As a BONUS, it also nails Behe, incl the claims he has made about his work being peer-revieewed, showing Behe an outright liar:
"On the stand, Behe tried to establish that his book had been subjected to peer review, one of the bedrock processes of vetting the credibility of scientific writings. He testified that his book had undergone even more thorough review than a normal journal article would have because of the controversial nature of the subject. He specifically named Dr. Michael Atchison of the University of Pennsylvania as one of the book’s reviewers. But NCSE’s Matzke remembered an article written by Atchison in which he stated that he had not reviewed the book at all but had only held a ten minute phone conversation with the book’s editor over the general content. When the plaintiffs’ attorney introduced this article during cross-examination, it was clearly a blow to Behe’s claim that his book had “received much more scrutiny and much more review before publication than the great majority of scientific journal articles.”

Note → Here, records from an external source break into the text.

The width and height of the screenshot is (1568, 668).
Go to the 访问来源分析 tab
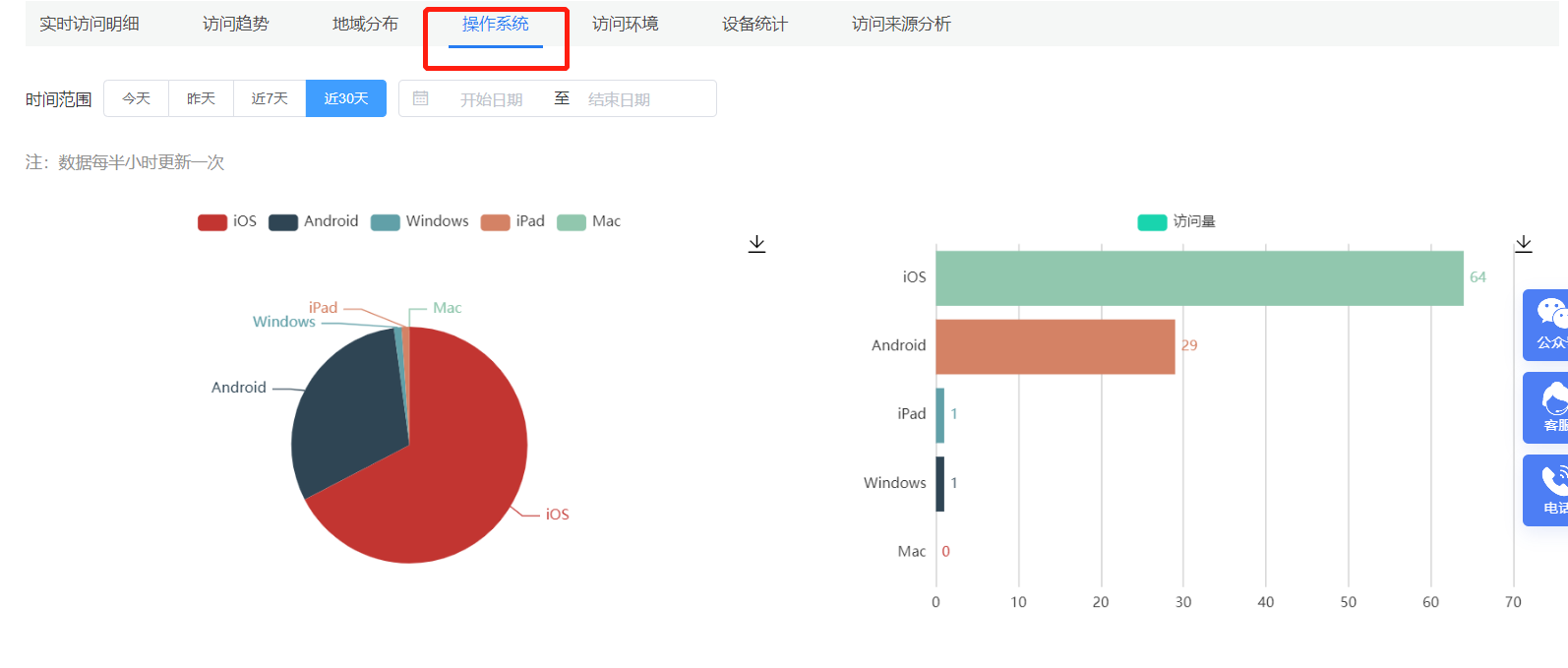point(901,24)
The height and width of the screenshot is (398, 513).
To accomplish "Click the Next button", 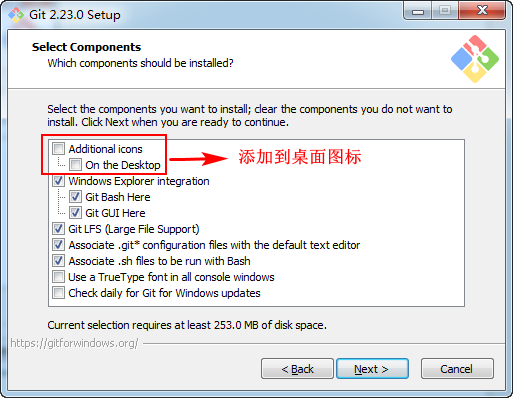I will (x=372, y=369).
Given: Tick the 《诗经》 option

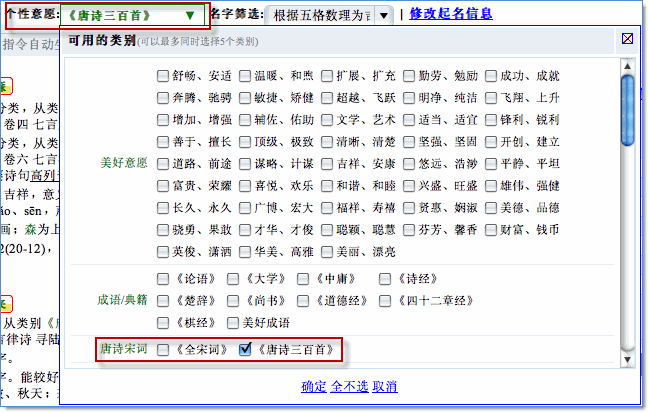Looking at the screenshot, I should [x=386, y=278].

"One of Behe’s central claims has been that there is no serious scientific work or progress on how complex biochemical systems like the flagellum, the blood-clotting cascade, and the immune system could have evolved, and he testified as much. Plaintiffs’ attorneys, in a Perry Mason-like flourish, pointedly dropped dozens of peer-reviewed books and journal articles about the evolution of such systems in front of him; Behe admitted that he had read virtually none of them."

"They also questioned him about a paper he had written in 2004, widely regarded by creationists as a peer-reviewed pro-ID paper. That cross examination established that, despite the fact that he and his co-author had essentially rigged the parameters of the simulation to make evolution as unlikely as possible, biochemical systems requiring multiple unselected mutations — the very type of system he claims could not have evolved in a stepwise fashion — could evolve in a relatively short period of time."

The dishonesty of the creationists/IDers have rarely been so dramatically and thoroughly evidenced.

Ding DONG, the Lie is Dead. :rofl
 
I must say... I was surprised by the ruling. I fully expected this judge appointed by Bush to somehow let ID slip thru the cracks.

What I want to know is
1) do the id supporters really think we are dumb enough to believe ID is of scientific bent or is it just a leagal ploy?
2) are id supporters dumb enough to believe ID is a scientific theory?
3)How come if pressure is constant in a closed system using gas law ( P*V = m * R * T), why does soda explode when you shake the can?